It is never mentioned but as far as the single market, borderless Europe, visa-free travel and common currency and common law  are  concerned, ideologically Europe owes a debt to the Ottoman Empire. With its successful governance of  the multi-ethnic population that spanned over three continents, this United States of Islam is more deserving to be served as a pragmatic model for the United States of Europe than Greco-Roman Empires of classical antiquity, writes Tazeen Hasan

TAZEEN HASAN

In his interesting article The European Union: an ancient Concept published  in the Express Tribune of 27 June 2016  the learned writer, Aakar Patel has confidently claimed that the concept of the European Union is not a new idea and in support of his thesis he has attempted to review the European history.

Akar Patel

I appreciate Mr. Patel for introducing such a novel idea but regardless of the validity of his arguments, the evidence presented does not support his thesis and his historical summary suffers from various inaccuracies. For instance, dark ages in Europe began in the Fifth Century but Patel conveniently puts the blame on Muslim’s conquest of Egypt which occurred 200 years later in the seventh Century.

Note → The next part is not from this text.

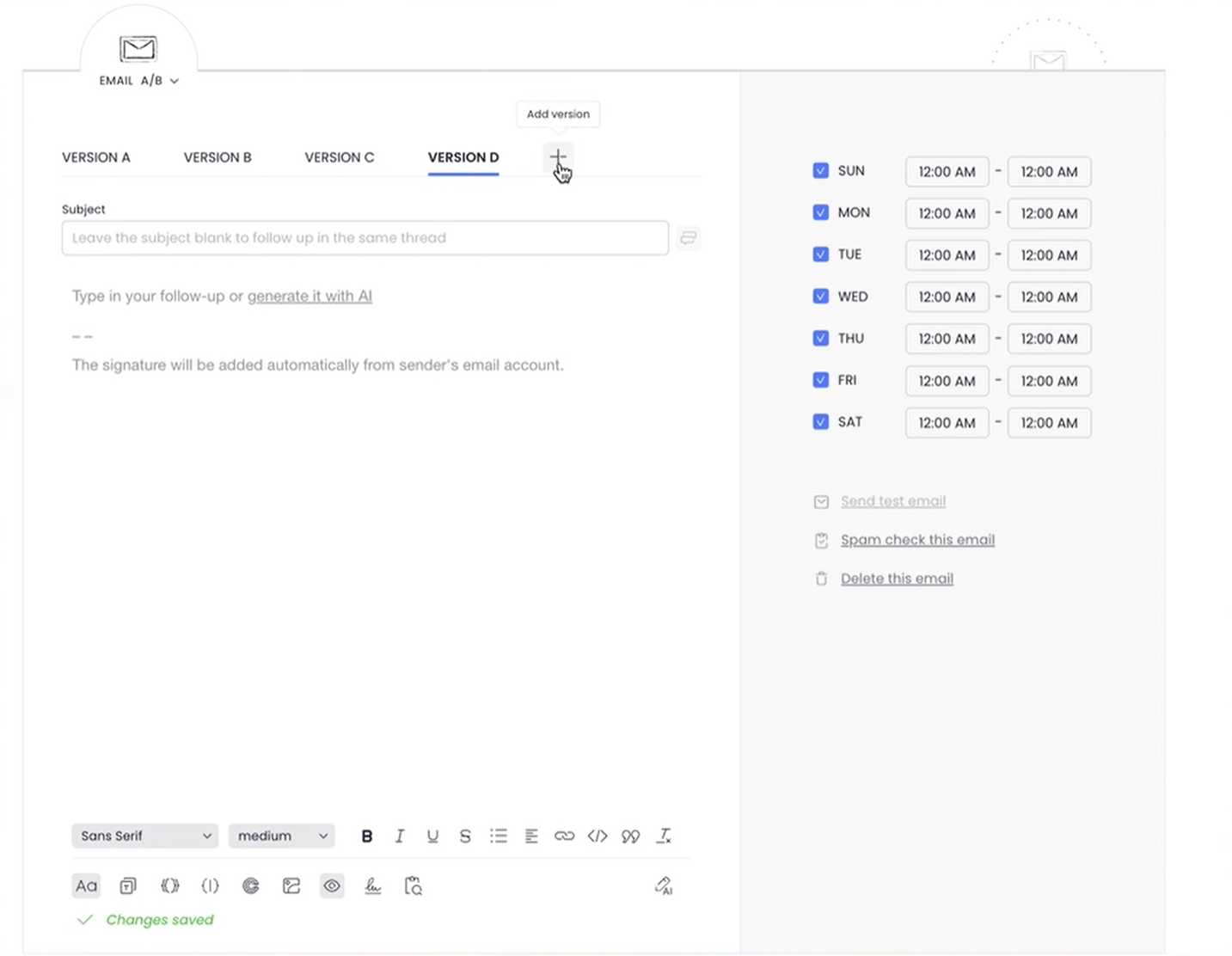The height and width of the screenshot is (956, 1232).
Task: Click Delete this email
Action: click(x=897, y=578)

Besides historical inaccuracies, Patel seems to be largely unaware of the carefully orchestrated multinational democratic process that gave birth to the European Union. Considering the very economic nature of European Union, neither the Greek nor the Roman invasion nor the belligerent ambitions of Napoleon and Hitler may be compared with EU formation.

Europe was never a focus of Greco-Roman imperialist powers. Even before marching eastward, the Greco-Roman empires’ initial dominion was the Mediterranean basin which touches African and Asian continents too besides Europe. The influences of Hellenistic civilization and the traces of Roman arts and architecture can be seen throughout their Asian and African territories.

Patel overlooks the intriguing facts that Napolean and Hitler’s military ambitions divided Europe rather than unifying it. Furthermore, the recent European integration which we simply refer to as the European Union is not merely a political rule or outcome of a forced armed invasion. It has deep roots in the economic survival of war-affected Europe. The writer also absolutely ignores the economic aspects which largely govern European integration such as the single market.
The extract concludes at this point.